**Given problem**
Format the lines below as a numbered list, leaving out any blank lines.

**Data provided**
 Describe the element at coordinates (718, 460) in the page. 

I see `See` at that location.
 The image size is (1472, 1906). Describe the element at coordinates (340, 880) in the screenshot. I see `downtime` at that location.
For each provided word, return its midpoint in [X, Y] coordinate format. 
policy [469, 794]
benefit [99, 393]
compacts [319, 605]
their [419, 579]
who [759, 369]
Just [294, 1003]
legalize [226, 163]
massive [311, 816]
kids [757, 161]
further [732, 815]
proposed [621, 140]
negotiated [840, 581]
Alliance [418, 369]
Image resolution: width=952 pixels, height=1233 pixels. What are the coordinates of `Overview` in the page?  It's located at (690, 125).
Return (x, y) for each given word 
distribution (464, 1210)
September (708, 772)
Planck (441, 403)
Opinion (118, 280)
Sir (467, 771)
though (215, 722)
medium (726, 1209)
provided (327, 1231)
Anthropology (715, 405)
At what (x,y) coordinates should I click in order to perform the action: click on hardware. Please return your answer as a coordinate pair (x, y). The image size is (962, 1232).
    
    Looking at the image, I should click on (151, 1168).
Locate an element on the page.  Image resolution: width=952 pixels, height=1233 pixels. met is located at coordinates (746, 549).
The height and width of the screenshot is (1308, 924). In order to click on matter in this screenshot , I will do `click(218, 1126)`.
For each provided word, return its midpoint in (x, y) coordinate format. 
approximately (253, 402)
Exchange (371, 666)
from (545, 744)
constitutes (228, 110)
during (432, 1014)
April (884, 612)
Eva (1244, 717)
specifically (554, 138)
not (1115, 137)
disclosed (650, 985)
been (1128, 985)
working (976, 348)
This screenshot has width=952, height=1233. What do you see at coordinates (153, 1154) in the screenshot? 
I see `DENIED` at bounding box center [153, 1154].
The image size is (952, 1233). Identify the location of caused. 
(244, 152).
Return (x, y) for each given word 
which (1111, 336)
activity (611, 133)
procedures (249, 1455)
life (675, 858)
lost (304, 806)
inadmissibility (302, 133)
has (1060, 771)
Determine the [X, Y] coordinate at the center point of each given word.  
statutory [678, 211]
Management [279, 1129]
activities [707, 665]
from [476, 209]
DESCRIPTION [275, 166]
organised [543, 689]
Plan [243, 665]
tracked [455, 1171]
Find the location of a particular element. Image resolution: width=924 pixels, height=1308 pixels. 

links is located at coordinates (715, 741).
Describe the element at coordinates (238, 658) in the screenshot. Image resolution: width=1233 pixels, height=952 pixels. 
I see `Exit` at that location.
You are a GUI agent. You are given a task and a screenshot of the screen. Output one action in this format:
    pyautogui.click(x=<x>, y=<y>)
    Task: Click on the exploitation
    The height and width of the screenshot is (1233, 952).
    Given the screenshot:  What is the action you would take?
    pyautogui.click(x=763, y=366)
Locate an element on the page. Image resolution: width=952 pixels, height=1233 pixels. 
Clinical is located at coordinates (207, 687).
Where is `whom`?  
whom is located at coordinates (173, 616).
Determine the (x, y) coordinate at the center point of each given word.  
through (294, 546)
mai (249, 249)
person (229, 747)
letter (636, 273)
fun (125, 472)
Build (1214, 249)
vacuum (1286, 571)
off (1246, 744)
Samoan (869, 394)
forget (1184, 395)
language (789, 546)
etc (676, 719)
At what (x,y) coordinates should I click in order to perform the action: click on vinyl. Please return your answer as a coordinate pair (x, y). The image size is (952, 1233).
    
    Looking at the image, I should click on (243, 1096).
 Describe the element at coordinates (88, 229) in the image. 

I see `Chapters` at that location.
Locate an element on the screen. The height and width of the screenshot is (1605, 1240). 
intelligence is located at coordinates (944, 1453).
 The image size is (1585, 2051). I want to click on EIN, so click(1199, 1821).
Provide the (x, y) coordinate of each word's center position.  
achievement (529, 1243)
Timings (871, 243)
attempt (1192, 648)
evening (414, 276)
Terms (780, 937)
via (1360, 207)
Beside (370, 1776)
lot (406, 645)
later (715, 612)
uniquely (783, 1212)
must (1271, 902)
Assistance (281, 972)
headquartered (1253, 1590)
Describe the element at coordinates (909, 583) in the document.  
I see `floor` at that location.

**The output**
1.  Describe the element at coordinates (718, 460) in the page. 
2. I see `See` at that location.
3.  The image size is (1472, 1906). Describe the element at coordinates (340, 880) in the screenshot. I see `downtime` at that location.
4. For each provided word, return its midpoint in [X, Y] coordinate format. 
5. policy [469, 794]
6. benefit [99, 393]
7. compacts [319, 605]
8. their [419, 579]
9. who [759, 369]
10. Just [294, 1003]
11. legalize [226, 163]
12. massive [311, 816]
13. kids [757, 161]
14. further [732, 815]
15. proposed [621, 140]
16. negotiated [840, 581]
17. Alliance [418, 369]
18. Image resolution: width=952 pixels, height=1233 pixels. What are the coordinates of `Overview` in the page?  It's located at (690, 125).
19. Return (x, y) for each given word 
20. distribution (464, 1210)
21. September (708, 772)
22. Planck (441, 403)
23. Opinion (118, 280)
24. Sir (467, 771)
25. though (215, 722)
26. medium (726, 1209)
27. provided (327, 1231)
28. Anthropology (715, 405)
29. At what (x,y) coordinates should I click in order to perform the action: click on hardware. Please return your answer as a coordinate pair (x, y). The image size is (962, 1232).
30.     Looking at the image, I should click on (151, 1168).
31. Locate an element on the page.  Image resolution: width=952 pixels, height=1233 pixels. met is located at coordinates (746, 549).
32. The height and width of the screenshot is (1308, 924). In order to click on matter in this screenshot , I will do `click(218, 1126)`.
33. For each provided word, return its midpoint in (x, y) coordinate format. 
34. approximately (253, 402)
35. Exchange (371, 666)
36. from (545, 744)
37. constitutes (228, 110)
38. during (432, 1014)
39. April (884, 612)
40. Eva (1244, 717)
41. specifically (554, 138)
42. not (1115, 137)
43. disclosed (650, 985)
44. been (1128, 985)
45. working (976, 348)
46. This screenshot has width=952, height=1233. What do you see at coordinates (153, 1154) in the screenshot? 
47. I see `DENIED` at bounding box center [153, 1154].
48. The image size is (952, 1233). Identify the location of caused. 
49. (244, 152).
50. Return (x, y) for each given word 
51. which (1111, 336)
52. activity (611, 133)
53. procedures (249, 1455)
54. life (675, 858)
55. lost (304, 806)
56. inadmissibility (302, 133)
57. has (1060, 771)
58. Determine the [X, Y] coordinate at the center point of each given word.  
59. statutory [678, 211]
60. Management [279, 1129]
61. activities [707, 665]
62. from [476, 209]
63. DESCRIPTION [275, 166]
64. organised [543, 689]
65. Plan [243, 665]
66. tracked [455, 1171]
67. Find the location of a particular element. Image resolution: width=924 pixels, height=1308 pixels. 
68. links is located at coordinates (715, 741).
69. Describe the element at coordinates (238, 658) in the screenshot. Image resolution: width=1233 pixels, height=952 pixels. 
70. I see `Exit` at that location.
71. You are a GUI agent. You are given a task and a screenshot of the screen. Output one action in this format:
72.     pyautogui.click(x=<x>, y=<y>)
73.     Task: Click on the exploitation
74.     The height and width of the screenshot is (1233, 952).
75.     Given the screenshot:  What is the action you would take?
76.     pyautogui.click(x=763, y=366)
77. Locate an element on the page. Image resolution: width=952 pixels, height=1233 pixels. 
78. Clinical is located at coordinates (207, 687).
79. Where is `whom`?  
80. whom is located at coordinates (173, 616).
81. Determine the (x, y) coordinate at the center point of each given word.  
82. through (294, 546)
83. mai (249, 249)
84. person (229, 747)
85. letter (636, 273)
86. fun (125, 472)
87. Build (1214, 249)
88. vacuum (1286, 571)
89. off (1246, 744)
90. Samoan (869, 394)
91. forget (1184, 395)
92. language (789, 546)
93. etc (676, 719)
94. At what (x,y) coordinates should I click in order to perform the action: click on vinyl. Please return your answer as a coordinate pair (x, y). The image size is (952, 1233).
95.     Looking at the image, I should click on (243, 1096).
96.  Describe the element at coordinates (88, 229) in the image. 
97. I see `Chapters` at that location.
98. Locate an element on the screen. The height and width of the screenshot is (1605, 1240). 
99. intelligence is located at coordinates (944, 1453).
100.  The image size is (1585, 2051). I want to click on EIN, so click(1199, 1821).
101. Provide the (x, y) coordinate of each word's center position.  
102. achievement (529, 1243)
103. Timings (871, 243)
104. attempt (1192, 648)
105. evening (414, 276)
106. Terms (780, 937)
107. via (1360, 207)
108. Beside (370, 1776)
109. lot (406, 645)
110. later (715, 612)
111. uniquely (783, 1212)
112. must (1271, 902)
113. Assistance (281, 972)
114. headquartered (1253, 1590)
115. Describe the element at coordinates (909, 583) in the document.  
116. I see `floor` at that location.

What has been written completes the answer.